I doubt many ‘catastrophizers’ foresaw or even worried too much about a pandemic. Maybe there were a few in the know who did.
Either way, it’s here and it seems likely to affect our lives in one way or another for a number of months yet, and possibly even years to come.
This new normal – the coroneality if I could christen the phenomenon quite as crassly as that – is that whether we’re worriers or not, whether we have a predisposition to anxiety, OCD or other mental health conditions, or not, we all have to accustom ourselves to these tough new choices about how we perceive and respond to risk.
There are serious mental health issues and issues concerning psychotherapeutic interventions that need addressing, especially with the news (just in London, I believe) that 20% of people reported an increase in states of anxiety and stress in the lockdown period.
For the moment at least, I don’t feel qualified or ready to comment on these issues of healthcare and mental health provision, important though they are.
I simply reflect on the fact that the current period is one where, bizarrely, some of my fears have softened somewhat.
Now that extraordinary events have befallen – not just me, not just my family, but all of us, at the same time, no matter who we are, all around the world – has had a perverse levelling effect, making me not complacent as such, but somehow resolved.
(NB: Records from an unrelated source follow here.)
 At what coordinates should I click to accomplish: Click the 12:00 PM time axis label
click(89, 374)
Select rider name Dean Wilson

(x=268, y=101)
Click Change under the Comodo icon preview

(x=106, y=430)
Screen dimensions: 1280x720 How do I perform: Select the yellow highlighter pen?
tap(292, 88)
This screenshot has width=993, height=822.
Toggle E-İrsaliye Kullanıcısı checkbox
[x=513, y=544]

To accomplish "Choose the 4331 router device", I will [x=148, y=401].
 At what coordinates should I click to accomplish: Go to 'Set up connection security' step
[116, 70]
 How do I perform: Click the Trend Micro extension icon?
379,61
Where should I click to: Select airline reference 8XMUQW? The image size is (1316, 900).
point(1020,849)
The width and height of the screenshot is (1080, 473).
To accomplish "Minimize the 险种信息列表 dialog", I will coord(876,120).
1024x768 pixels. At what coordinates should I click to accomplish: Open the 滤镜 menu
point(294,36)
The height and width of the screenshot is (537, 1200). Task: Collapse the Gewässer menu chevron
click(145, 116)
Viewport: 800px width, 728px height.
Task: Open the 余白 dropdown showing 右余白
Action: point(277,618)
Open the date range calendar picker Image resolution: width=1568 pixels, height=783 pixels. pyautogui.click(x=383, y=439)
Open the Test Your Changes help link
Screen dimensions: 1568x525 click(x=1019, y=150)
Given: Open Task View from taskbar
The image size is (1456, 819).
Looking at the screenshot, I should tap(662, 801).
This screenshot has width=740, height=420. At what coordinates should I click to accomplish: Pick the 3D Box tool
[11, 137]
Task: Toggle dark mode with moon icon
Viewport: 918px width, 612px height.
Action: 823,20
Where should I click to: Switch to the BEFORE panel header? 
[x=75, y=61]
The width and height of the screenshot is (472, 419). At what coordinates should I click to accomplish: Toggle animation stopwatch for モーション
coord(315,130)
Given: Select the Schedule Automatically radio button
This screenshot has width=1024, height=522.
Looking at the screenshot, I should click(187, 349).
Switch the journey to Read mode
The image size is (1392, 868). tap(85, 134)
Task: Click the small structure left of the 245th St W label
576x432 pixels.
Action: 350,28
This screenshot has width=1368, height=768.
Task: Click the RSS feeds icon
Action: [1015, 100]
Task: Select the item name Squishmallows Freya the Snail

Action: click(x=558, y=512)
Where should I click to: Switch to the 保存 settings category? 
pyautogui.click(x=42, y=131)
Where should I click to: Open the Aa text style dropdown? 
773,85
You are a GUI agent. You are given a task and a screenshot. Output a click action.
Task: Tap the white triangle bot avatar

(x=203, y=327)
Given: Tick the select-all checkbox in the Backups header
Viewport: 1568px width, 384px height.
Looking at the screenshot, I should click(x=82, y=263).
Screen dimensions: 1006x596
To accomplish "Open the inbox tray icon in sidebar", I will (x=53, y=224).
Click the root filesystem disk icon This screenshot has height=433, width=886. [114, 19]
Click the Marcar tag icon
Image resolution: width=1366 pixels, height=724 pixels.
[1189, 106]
We all face the same set of choices, at least in the most abstract sense. None of us can psychologically magic any of these current ills away.
Perhaps I’m performing a mental trick of sorts, convincing myself I’m feeling okay, when in fact I’m the proverbial dam about to burst. Just one shock to my system, and I’ll be back to my obsessive and compulsive – and catastrophizing – worst.
A pandemic forces choices
What I do know is that being in major cities at this time, London – and next week, Paris – feels quite a risk. I have choices, to locate myself somewhere more remote, but I choose not to. Not for now. There’s important things I want to do, support I want to give to family, in the meantime.
There’s risks inherent in just about every single thing we do. Stepping outdoors is loaded with risks, each and every day, and life was ever thus; but we didn’t stay locked indoors before the pandemic, because we calculated the risks and we sought to mitigate them.
I’ve got some big decisions to make this coming fortnight about where I’m going to base myself this coming few months. The choices are first world problems. I know that.
There’s riskier options and there’s more sensible options and some of them involve trade-offs about family life.
In adulthood, as in childhood, my catastrophizing instincts never travel too far away.
But as I begin to say goodbye to London and reflect on my oldest relatives’ lives and how life feels shorter and shorter, I’m tempted like never before to take risks.
There’s an egg timer hanging over each and every one of us. I don’t want to passively wait and watch the grains of sand.